Activity →
Your task is to write out all of the records once more, exactly.

Stored data entries
===

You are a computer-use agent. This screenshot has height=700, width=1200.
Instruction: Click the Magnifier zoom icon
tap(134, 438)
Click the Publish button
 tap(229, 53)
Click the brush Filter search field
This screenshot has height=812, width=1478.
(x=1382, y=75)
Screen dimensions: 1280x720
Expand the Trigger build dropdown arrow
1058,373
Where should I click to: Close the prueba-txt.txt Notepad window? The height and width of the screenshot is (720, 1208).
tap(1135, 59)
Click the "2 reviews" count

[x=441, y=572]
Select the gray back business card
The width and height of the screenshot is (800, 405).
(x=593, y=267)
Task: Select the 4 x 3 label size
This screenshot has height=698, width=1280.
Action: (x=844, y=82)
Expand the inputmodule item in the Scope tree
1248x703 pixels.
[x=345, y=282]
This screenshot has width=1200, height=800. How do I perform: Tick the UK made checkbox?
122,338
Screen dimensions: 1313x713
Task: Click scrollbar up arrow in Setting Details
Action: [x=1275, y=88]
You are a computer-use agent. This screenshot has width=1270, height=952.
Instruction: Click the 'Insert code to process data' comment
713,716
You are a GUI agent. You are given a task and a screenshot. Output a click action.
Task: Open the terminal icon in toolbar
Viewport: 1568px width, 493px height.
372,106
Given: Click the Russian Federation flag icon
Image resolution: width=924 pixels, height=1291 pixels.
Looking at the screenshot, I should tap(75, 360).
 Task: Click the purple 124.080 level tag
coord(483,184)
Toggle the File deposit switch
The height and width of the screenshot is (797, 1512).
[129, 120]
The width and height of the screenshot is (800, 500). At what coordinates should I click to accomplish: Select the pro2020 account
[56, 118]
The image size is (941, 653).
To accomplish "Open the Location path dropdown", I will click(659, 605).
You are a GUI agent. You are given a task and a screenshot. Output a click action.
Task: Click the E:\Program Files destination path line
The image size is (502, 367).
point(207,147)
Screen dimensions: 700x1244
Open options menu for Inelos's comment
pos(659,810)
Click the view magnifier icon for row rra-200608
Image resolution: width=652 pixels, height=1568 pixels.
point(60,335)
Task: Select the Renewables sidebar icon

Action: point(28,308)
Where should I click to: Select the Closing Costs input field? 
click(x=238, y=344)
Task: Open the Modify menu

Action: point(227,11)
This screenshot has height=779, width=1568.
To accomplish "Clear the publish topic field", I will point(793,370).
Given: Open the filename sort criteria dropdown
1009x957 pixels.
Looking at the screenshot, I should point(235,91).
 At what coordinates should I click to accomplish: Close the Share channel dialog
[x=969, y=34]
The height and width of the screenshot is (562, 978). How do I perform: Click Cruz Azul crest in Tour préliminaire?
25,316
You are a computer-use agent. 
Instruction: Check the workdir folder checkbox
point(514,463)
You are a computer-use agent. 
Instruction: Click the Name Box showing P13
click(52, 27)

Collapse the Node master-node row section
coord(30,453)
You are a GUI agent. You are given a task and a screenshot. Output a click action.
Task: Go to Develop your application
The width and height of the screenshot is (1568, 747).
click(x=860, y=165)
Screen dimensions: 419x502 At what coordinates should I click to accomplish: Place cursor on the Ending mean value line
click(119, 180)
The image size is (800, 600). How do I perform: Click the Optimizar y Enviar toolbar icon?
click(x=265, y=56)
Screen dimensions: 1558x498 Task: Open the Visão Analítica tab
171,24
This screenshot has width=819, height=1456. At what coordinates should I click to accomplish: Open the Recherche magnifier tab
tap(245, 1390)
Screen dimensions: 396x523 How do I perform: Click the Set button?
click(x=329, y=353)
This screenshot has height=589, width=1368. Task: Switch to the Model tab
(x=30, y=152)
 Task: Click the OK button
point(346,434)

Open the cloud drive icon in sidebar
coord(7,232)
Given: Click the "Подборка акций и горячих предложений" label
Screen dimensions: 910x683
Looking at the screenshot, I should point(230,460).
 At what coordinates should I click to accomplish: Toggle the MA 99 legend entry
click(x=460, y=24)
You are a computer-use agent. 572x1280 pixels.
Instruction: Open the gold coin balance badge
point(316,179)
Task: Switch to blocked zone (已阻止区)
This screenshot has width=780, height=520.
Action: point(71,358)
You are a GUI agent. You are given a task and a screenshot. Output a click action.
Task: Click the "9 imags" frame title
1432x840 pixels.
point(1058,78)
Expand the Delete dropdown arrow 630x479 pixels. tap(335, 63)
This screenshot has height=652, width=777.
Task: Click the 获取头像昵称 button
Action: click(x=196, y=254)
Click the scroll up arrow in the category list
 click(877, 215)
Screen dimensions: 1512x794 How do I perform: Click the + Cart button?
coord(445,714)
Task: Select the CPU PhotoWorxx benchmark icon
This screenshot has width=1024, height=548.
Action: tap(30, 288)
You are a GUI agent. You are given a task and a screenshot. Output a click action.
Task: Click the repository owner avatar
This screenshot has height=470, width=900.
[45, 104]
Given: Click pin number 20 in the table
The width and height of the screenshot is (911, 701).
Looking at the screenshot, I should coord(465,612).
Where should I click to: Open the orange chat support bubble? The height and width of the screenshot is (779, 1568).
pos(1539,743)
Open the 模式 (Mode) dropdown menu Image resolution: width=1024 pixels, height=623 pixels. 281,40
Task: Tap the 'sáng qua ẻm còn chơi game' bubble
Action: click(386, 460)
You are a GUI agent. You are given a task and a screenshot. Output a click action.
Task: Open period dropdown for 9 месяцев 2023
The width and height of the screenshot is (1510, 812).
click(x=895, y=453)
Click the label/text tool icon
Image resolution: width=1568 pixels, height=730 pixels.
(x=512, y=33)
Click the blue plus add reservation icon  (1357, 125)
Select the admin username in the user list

===

Completed task →
You are a computer-use agent. This screenshot has height=700, width=1200.
Instruction: Click the Magnifier zoom icon
tap(134, 438)
Click the Publish button
 tap(229, 53)
Click the brush Filter search field
This screenshot has height=812, width=1478.
(x=1382, y=75)
Screen dimensions: 1280x720
Expand the Trigger build dropdown arrow
1058,373
Where should I click to: Close the prueba-txt.txt Notepad window? The height and width of the screenshot is (720, 1208).
tap(1135, 59)
Click the "2 reviews" count

[x=441, y=572]
Select the gray back business card
The width and height of the screenshot is (800, 405).
(x=593, y=267)
Task: Select the 4 x 3 label size
This screenshot has height=698, width=1280.
Action: (x=844, y=82)
Expand the inputmodule item in the Scope tree
1248x703 pixels.
[x=345, y=282]
This screenshot has width=1200, height=800. How do I perform: Tick the UK made checkbox?
122,338
Screen dimensions: 1313x713
Task: Click scrollbar up arrow in Setting Details
Action: [x=1275, y=88]
You are a computer-use agent. This screenshot has width=1270, height=952.
Instruction: Click the 'Insert code to process data' comment
713,716
You are a GUI agent. You are given a task and a screenshot. Output a click action.
Task: Open the terminal icon in toolbar
Viewport: 1568px width, 493px height.
372,106
Given: Click the Russian Federation flag icon
Image resolution: width=924 pixels, height=1291 pixels.
Looking at the screenshot, I should tap(75, 360).
 Task: Click the purple 124.080 level tag
coord(483,184)
Toggle the File deposit switch
The height and width of the screenshot is (797, 1512).
[129, 120]
The width and height of the screenshot is (800, 500). At what coordinates should I click to accomplish: Select the pro2020 account
[56, 118]
The image size is (941, 653).
To accomplish "Open the Location path dropdown", I will click(659, 605).
You are a GUI agent. You are given a task and a screenshot. Output a click action.
Task: Click the E:\Program Files destination path line
The image size is (502, 367).
point(207,147)
Screen dimensions: 700x1244
Open options menu for Inelos's comment
pos(659,810)
Click the view magnifier icon for row rra-200608
Image resolution: width=652 pixels, height=1568 pixels.
point(60,335)
Task: Select the Renewables sidebar icon

Action: point(28,308)
Where should I click to: Select the Closing Costs input field? 
click(x=238, y=344)
Task: Open the Modify menu

Action: point(227,11)
This screenshot has height=779, width=1568.
To accomplish "Clear the publish topic field", I will point(793,370).
Given: Open the filename sort criteria dropdown
1009x957 pixels.
Looking at the screenshot, I should point(235,91).
 At what coordinates should I click to accomplish: Close the Share channel dialog
[x=969, y=34]
The height and width of the screenshot is (562, 978). How do I perform: Click Cruz Azul crest in Tour préliminaire?
25,316
You are a computer-use agent. 
Instruction: Check the workdir folder checkbox
point(514,463)
You are a computer-use agent. 
Instruction: Click the Name Box showing P13
click(52, 27)

Collapse the Node master-node row section
coord(30,453)
You are a GUI agent. You are given a task and a screenshot. Output a click action.
Task: Go to Develop your application
The width and height of the screenshot is (1568, 747).
click(x=860, y=165)
Screen dimensions: 419x502 At what coordinates should I click to accomplish: Place cursor on the Ending mean value line
click(119, 180)
The image size is (800, 600). How do I perform: Click the Optimizar y Enviar toolbar icon?
click(x=265, y=56)
Screen dimensions: 1558x498 Task: Open the Visão Analítica tab
171,24
This screenshot has width=819, height=1456. At what coordinates should I click to accomplish: Open the Recherche magnifier tab
tap(245, 1390)
Screen dimensions: 396x523 How do I perform: Click the Set button?
click(x=329, y=353)
This screenshot has height=589, width=1368. Task: Switch to the Model tab
(x=30, y=152)
 Task: Click the OK button
point(346,434)

Open the cloud drive icon in sidebar
coord(7,232)
Given: Click the "Подборка акций и горячих предложений" label
Screen dimensions: 910x683
Looking at the screenshot, I should point(230,460).
 At what coordinates should I click to accomplish: Toggle the MA 99 legend entry
click(x=460, y=24)
You are a computer-use agent. 572x1280 pixels.
Instruction: Open the gold coin balance badge
point(316,179)
Task: Switch to blocked zone (已阻止区)
This screenshot has width=780, height=520.
Action: point(71,358)
You are a GUI agent. You are given a task and a screenshot. Output a click action.
Task: Click the "9 imags" frame title
1432x840 pixels.
point(1058,78)
Expand the Delete dropdown arrow 630x479 pixels. tap(335, 63)
This screenshot has height=652, width=777.
Task: Click the 获取头像昵称 button
Action: click(x=196, y=254)
Click the scroll up arrow in the category list
 click(877, 215)
Screen dimensions: 1512x794 How do I perform: Click the + Cart button?
coord(445,714)
Task: Select the CPU PhotoWorxx benchmark icon
This screenshot has width=1024, height=548.
Action: tap(30, 288)
You are a GUI agent. You are given a task and a screenshot. Output a click action.
Task: Click the repository owner avatar
This screenshot has height=470, width=900.
[45, 104]
Given: Click pin number 20 in the table
The width and height of the screenshot is (911, 701).
Looking at the screenshot, I should coord(465,612).
Where should I click to: Open the orange chat support bubble? The height and width of the screenshot is (779, 1568).
pos(1539,743)
Open the 模式 (Mode) dropdown menu Image resolution: width=1024 pixels, height=623 pixels. 281,40
Task: Tap the 'sáng qua ẻm còn chơi game' bubble
Action: click(386, 460)
You are a GUI agent. You are given a task and a screenshot. Output a click action.
Task: Open period dropdown for 9 месяцев 2023
The width and height of the screenshot is (1510, 812).
click(x=895, y=453)
Click the label/text tool icon
Image resolution: width=1568 pixels, height=730 pixels.
(x=512, y=33)
Click the blue plus add reservation icon  (1357, 125)
Select the admin username in the user list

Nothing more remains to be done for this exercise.